L’occasione di porci, ancora una volta, questa domanda, viene dalla recente sentenza n. 36556/2022 della Cassazione. Un soggetto è stato qualificato come amministratore di fatto, e come tale condannato in concorso con l’amministratore formale, per una serie di reati tributari (previsti dal DLgs 72/2000) e per autoriciclaggio (art. 648-ter.1 c.p.).

La Corte ricorda che l’art. 2639 c.c. stabilisce che, per i reati previsti dal codice civile, “al soggetto formalmente investito della qualifica o titolare della funzione prevista dalla legge civile è equiparato sia chi è tenuto a svolgere la stessa funzione, diversamente qualificata, sia chi esercita in modo continuativo e significativo i poteri tipici inerenti alla qualifica o alla funzione”.

Per la Cassazione, ai fini dell’attribuzione ad un soggetto della qualifica di amministratore “di fatto” di una società, può essere valorizzato l’esercizio, in modo continuativo e significativo, e non meramente episodico od occasionale, dei poteri tipici inerenti alla qualifica o alla funzione, od anche soltanto di alcuni di essi.

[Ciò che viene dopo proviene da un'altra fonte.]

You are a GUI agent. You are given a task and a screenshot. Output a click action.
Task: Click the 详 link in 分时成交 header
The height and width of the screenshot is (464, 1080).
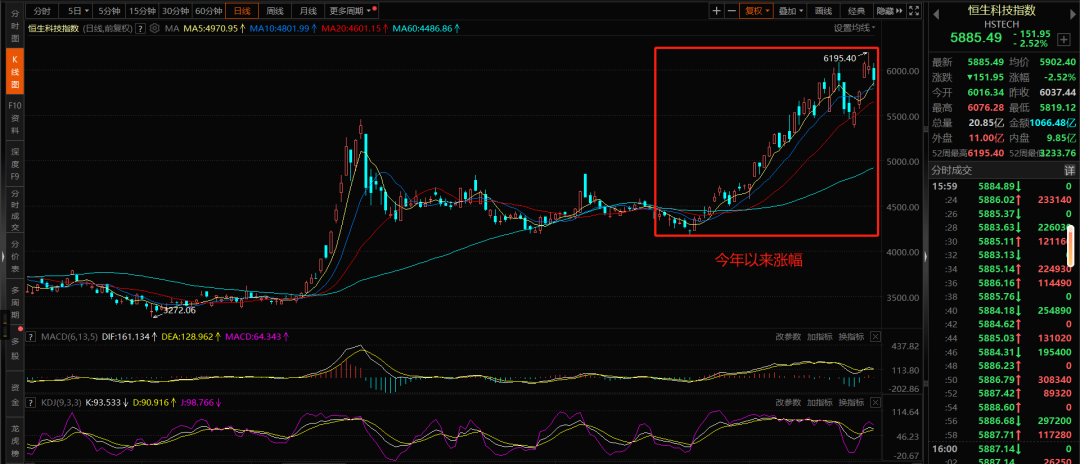click(1068, 172)
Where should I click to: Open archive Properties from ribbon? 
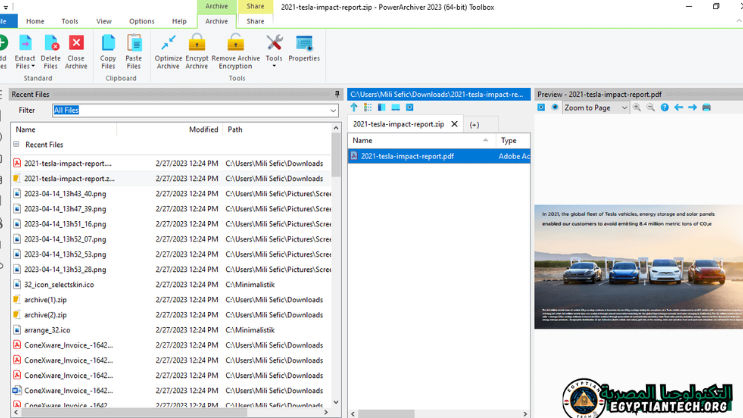[x=304, y=49]
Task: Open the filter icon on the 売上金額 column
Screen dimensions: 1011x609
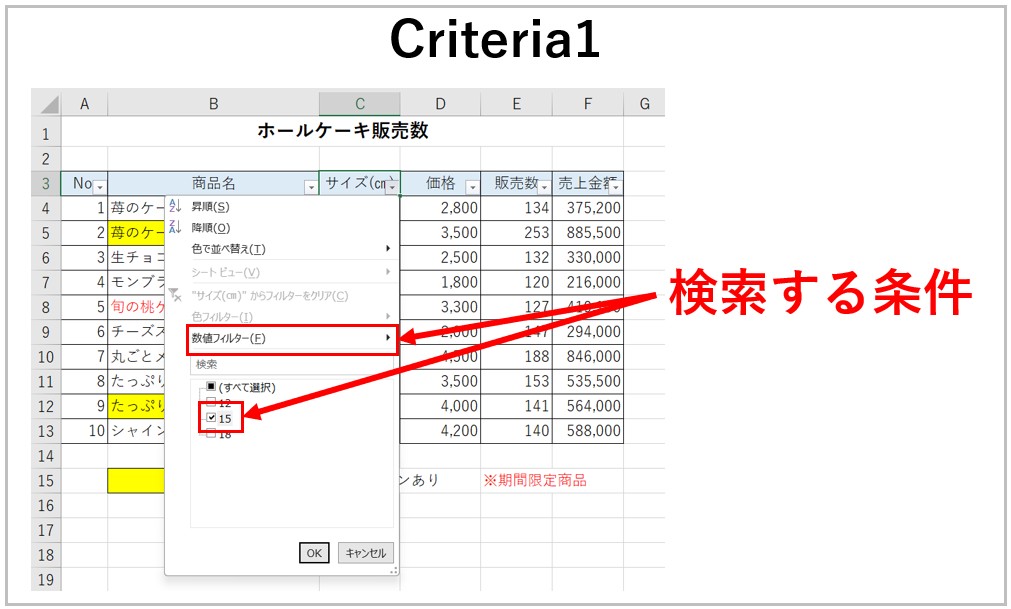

Significatività e continuità non richiedono necessariamente l’esercizio di tutti i poteri propri dell’organo di gestione, perché è sufficiente l’esercizio di un’apprezzabile attività di gestione, svolta in modo non episodico o occasionale.

In concreto, il soggetto è stato condannato sulla base dei seguenti riscontri (oltre a quelli relativi alla sussistenza dei reati):

– le dichiarazioni di una dipendente, che ha testimoniato di essere stata in diretto contatto con l’imputato, suo unico referente “che aveva il compito di amministrare la società quale direttore generale della stessa”;

– una fittissima corrispondenza (acquisita agli atti) intrattenuta dal soggetto con i numerosi attori della vicenda: l’imputato “era identificato da terzi, sia interni che esterni, come figura decisiva di riferimento per ottenere direttive e a cui riferire sull’andamento delle varie operazioni“;

– le dichiarazioni dello stesso imputato circa il suo diretto coinvolgimento nelle varie operazioni commerciali delle società.

Si capisce bene che più delle risultanze del Registro Imprese contano le testimonianze del personale, di clienti e fornitori, nonché la presenza di messaggi ed email.

La convinzione che la forma ripari dalla sostanza, dunque, può essere una falsa sicurezza, uno scudo di carta velina.

Il consiglio competente di un valido professionista può essere molto più efficace per aiutare l’imprenditore sano a limitare i rischi di incorrere involontariamente nei “reati inconsapevoli” e nelle “responsabilità oggettive”.